Top positive review
2 people found this helpful
on March 10, 2013
I bought this CD based on the reviews, and have not been disappointed. It's a somewhat out-of-the ordinary tale that begins with opening of the time capsule that was buried at the 1939 New York World's Fair. The date is July 4, 2076, and the occasion is America's 300th anniversary. The opening number is wonderful, as the mayor starts to eat a specimen from of a festoon of bagels sent forward from the past, while being admonished that they "belong to the taxpayers." That's never stopped him before. Some things remain the same across the centuries. The title number is catchy, and cute. Life is wonderful in 2076, and the song drips with optimism about its present.
While rummaging through the time capsule, they find a letter stashed by a disgruntled candy seller at the '39 Fair, who was forced to buy shares in a candy company to get his permit to sell at the fair. Well, now that Future Rosy Candy stock is worth a fortune, and they have to find the lucky beneficiary. He's a mild mannered tree surgeon who is catapulted into position of president of the candy company. The company PR person grooms him to fit the role, which goes to his head, and turns everyone against him. He leaves the planet (it's 2076!) learns some lessons and has some realizations that bring him back to make things right.

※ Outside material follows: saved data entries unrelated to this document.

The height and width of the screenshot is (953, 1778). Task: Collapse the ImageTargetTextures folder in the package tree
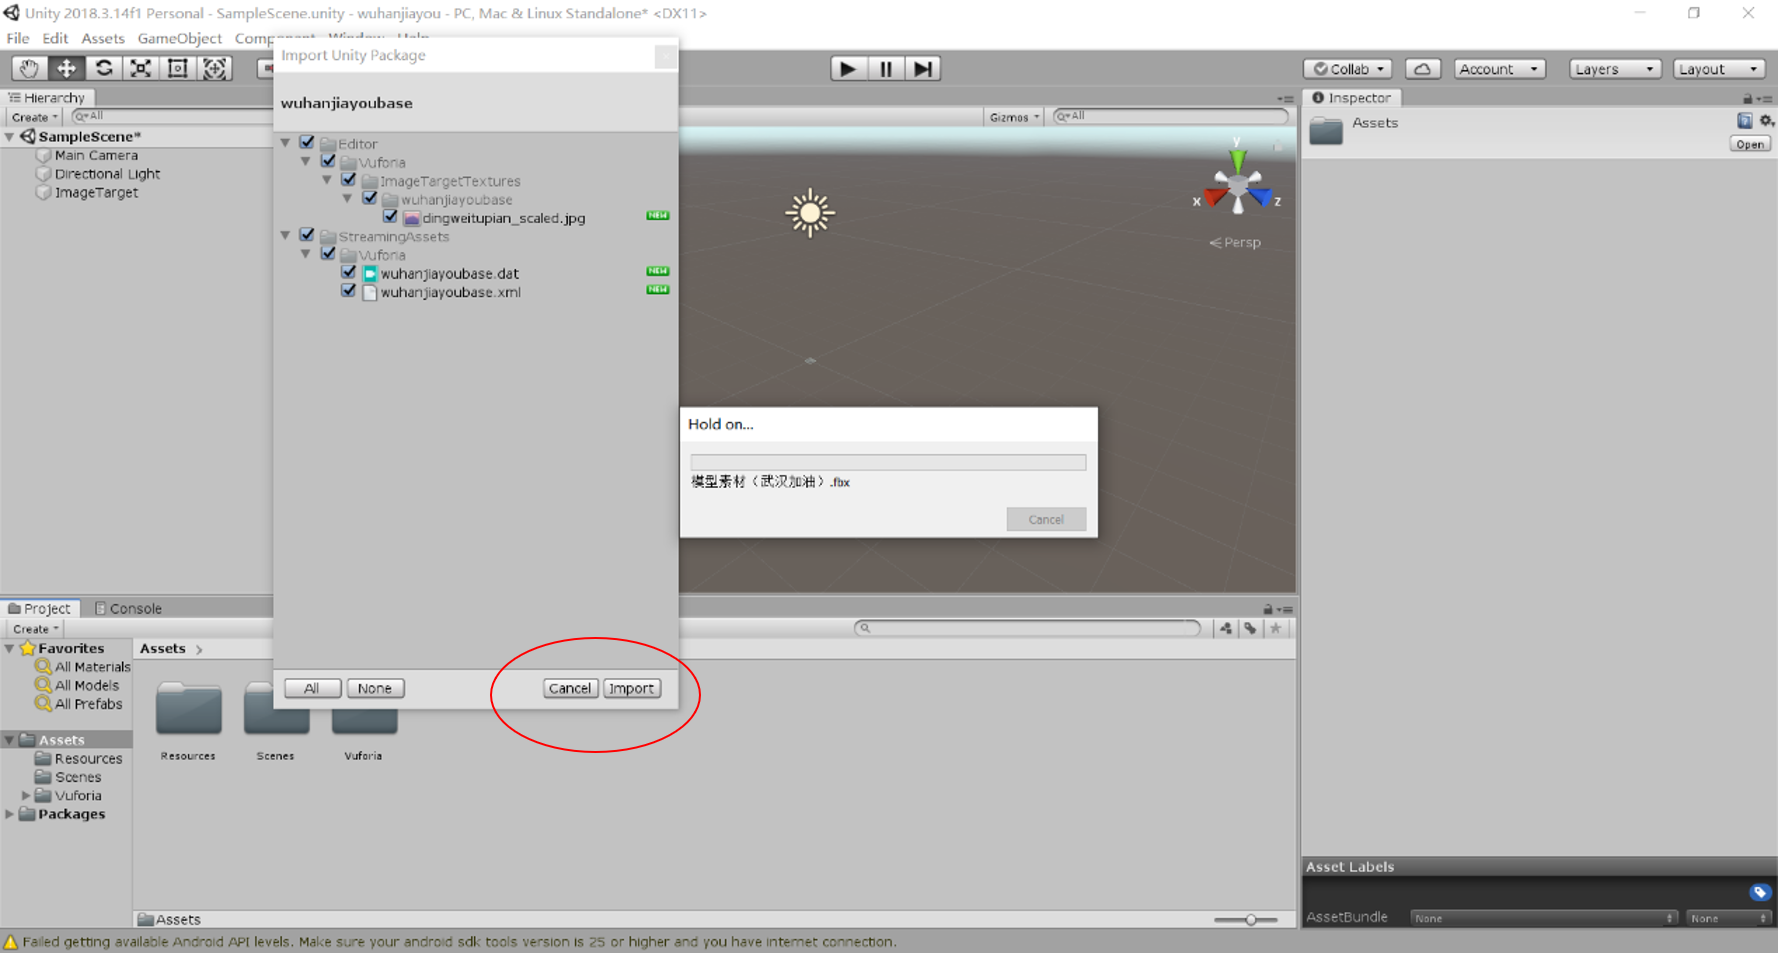point(327,181)
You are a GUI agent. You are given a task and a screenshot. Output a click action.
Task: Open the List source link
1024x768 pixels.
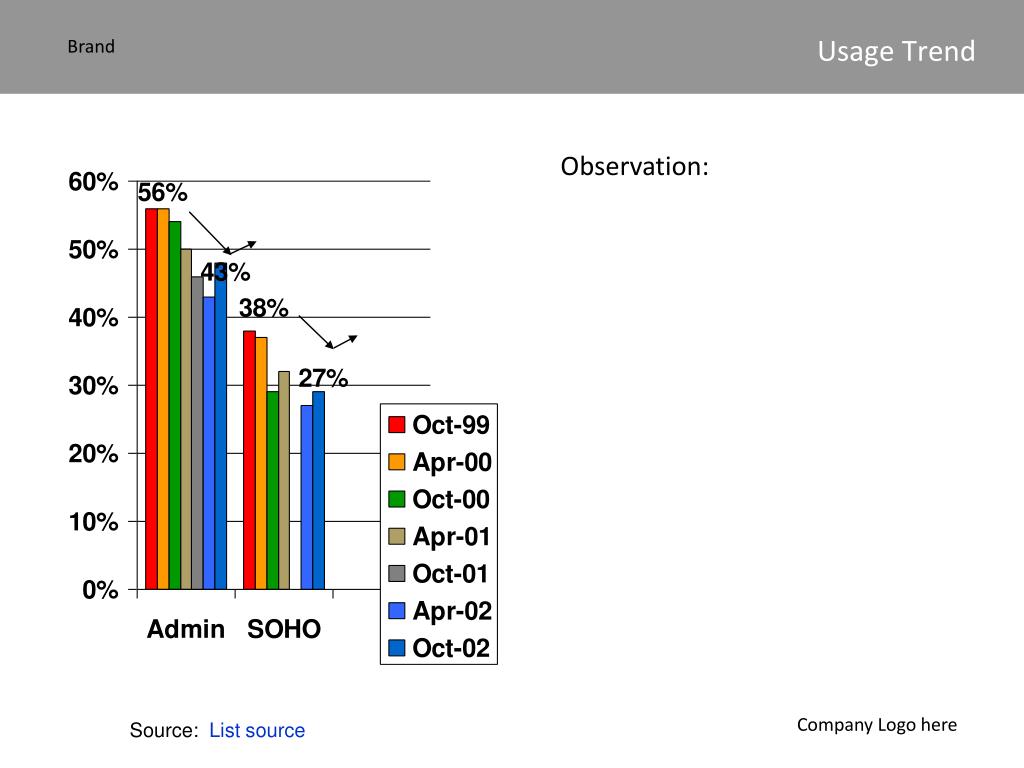[257, 730]
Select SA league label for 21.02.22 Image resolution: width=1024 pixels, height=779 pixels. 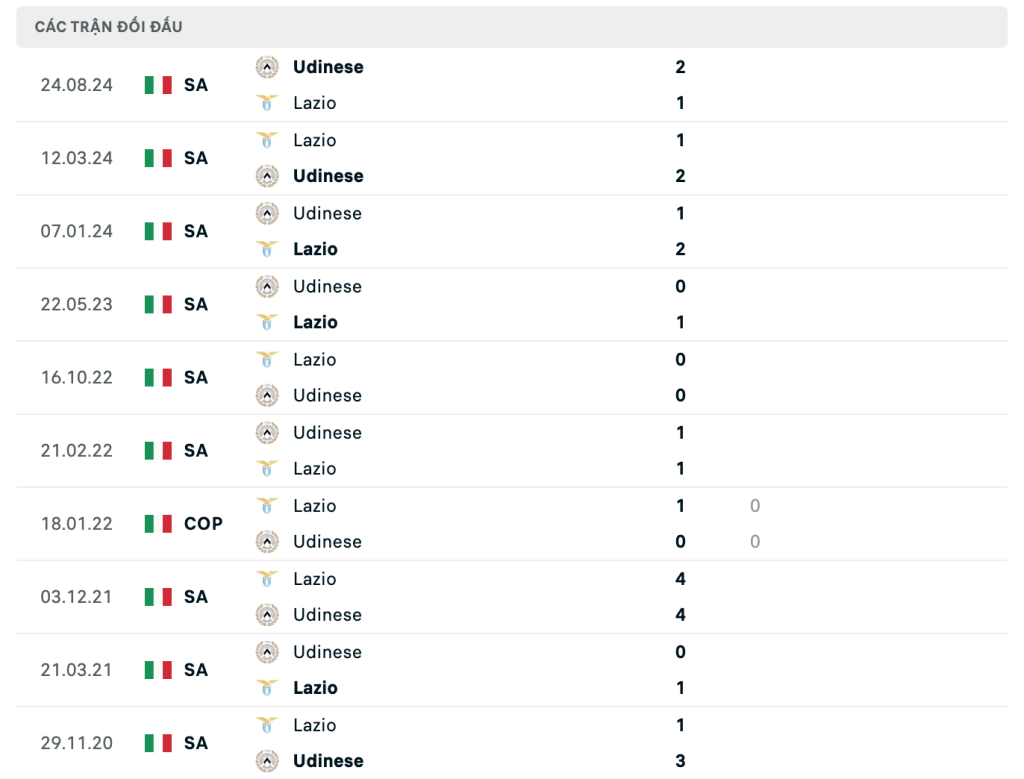[196, 451]
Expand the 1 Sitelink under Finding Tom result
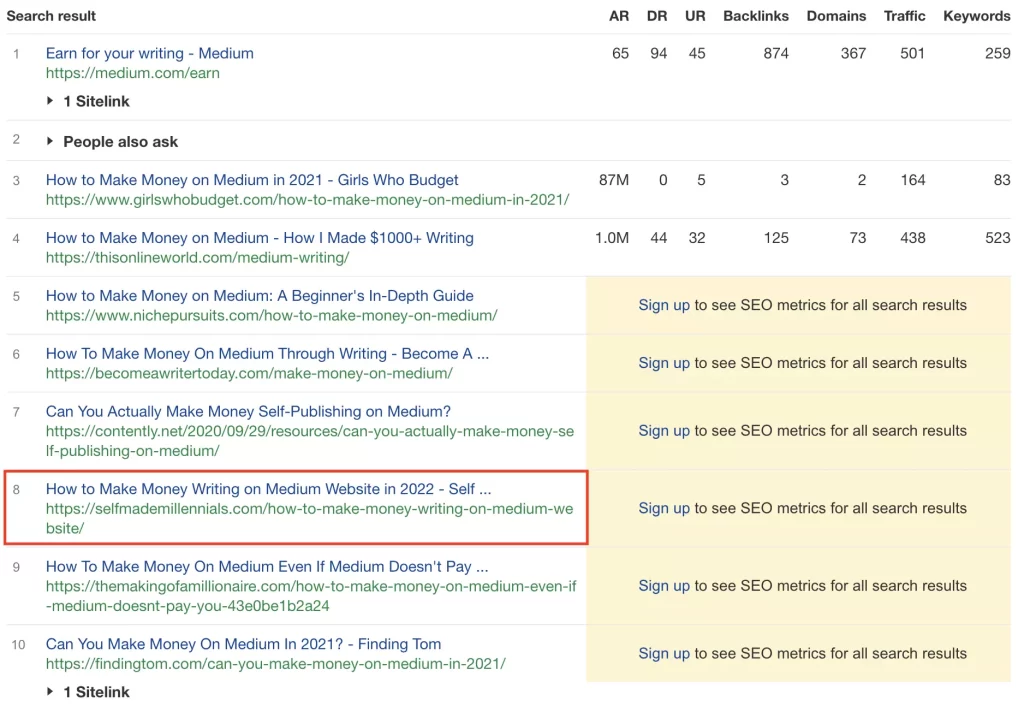This screenshot has height=712, width=1024. [x=96, y=691]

The music is mostly very charming. Some chuckles here and there, some nice satire about capitalism and power brokers. For the most part, the score is melodic, lilting and fun, though for me there are a couple of clunkers. Most performances are very good. There are places where I find Philip Chaffin as the lucky inheritant a bit lacking in personality or verve - but then, he IS a classically mild-mannered character. Everyone else seems to carry the songs beautifully.
I listen to this CD more than I expected I would, simply because there are certain melodies that waft into my head now and again, and make me want to listen again and again.
I don't think it's a blockbuster musical, but I think it's a good addition to any collection of theatrical music. And you can't beat the cover!